Known as the “Shadow Shogun” in Japan, he claims that he is innocent. In question is a $4 million plot of land bought in 2004 by Mr Ozawa’s political fundraising organization. Prosecutors are still investigating how the party sourced such a large sum of money. Reports suggest involvement of construction firms seeking public contracts. The scandal is likely to have major implications on the political future of Japan’s Prime Minister Yukio Hatoyama, who has resigned recently.
Japan’s agriculture minister Toshikatsu Matsuoka committed suicide after being embroiled in a political scandal where he was charged with manipulating the utility costs of his parliamentary office. He took to the drastic measure after being subject to questioning in the parliament.
In 2007, it was alleged that Matsuoka had claimed $236,600 in utility costs even though his rented parliamentary office offered utilities free of cost. He was also accused of not declaring $8,500 in political donations.
In this shocking incident, close to two thousand haemophilia patients in Japan contracted HIV after using non-heat treated blood products. The Health Ministry was criticized for not introducing heat-treated blood products that prevented spread of infection. After the incident, high-ranking officials in the Ministry of Health and Welfare were charged with involuntary manslaughter.
In 1989, the HIV-infected hemophiliacs in Osaka and Tokyo filed lawsuits against the Ministry and five Japanese drug companies. The head of the Health Ministry’s AIDS research team, Dr. Abe Takeshi was also tried but found not guilty in 2005.
This is a corruption scandal in the 80’s involving Recruit, a Tokyo-based human resources company and many high-profile Japanese politicians. Chairman of Recruit Hiromasa Ezoe offered senior politicians a number of shares in its subsidiary, Cosmos, shortly before Cosmos went public in 1986. Following the initial public offering, Cosmos’s share price shot up and those involved made profits up to 66 million yen each.
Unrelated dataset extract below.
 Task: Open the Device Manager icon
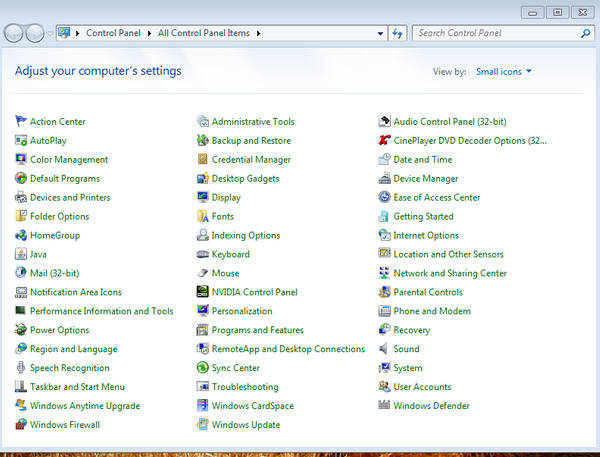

Among the politicians involved in the scandal were Prime Minister Noboru Takeshita, former Prime Minister Yasuhiro Nakasone and Chief Cabinet Secretary Takao Fujinami. Members of Takeshita’s cabinet were forced to resign after the incident became public.
Political scandals in Japan time and again have revolved around fraud, money laundering and election funding. Prime Minister Yukio Hatoyama’s approval ratings dipped after he had to face humiliation in a political funding scandal. It is high time that Japan’s politicians focus their energies on solving the country’s debt woes instead of indulging in corruption for personal gain – do you think the future Japanese politicians will come clean and honest?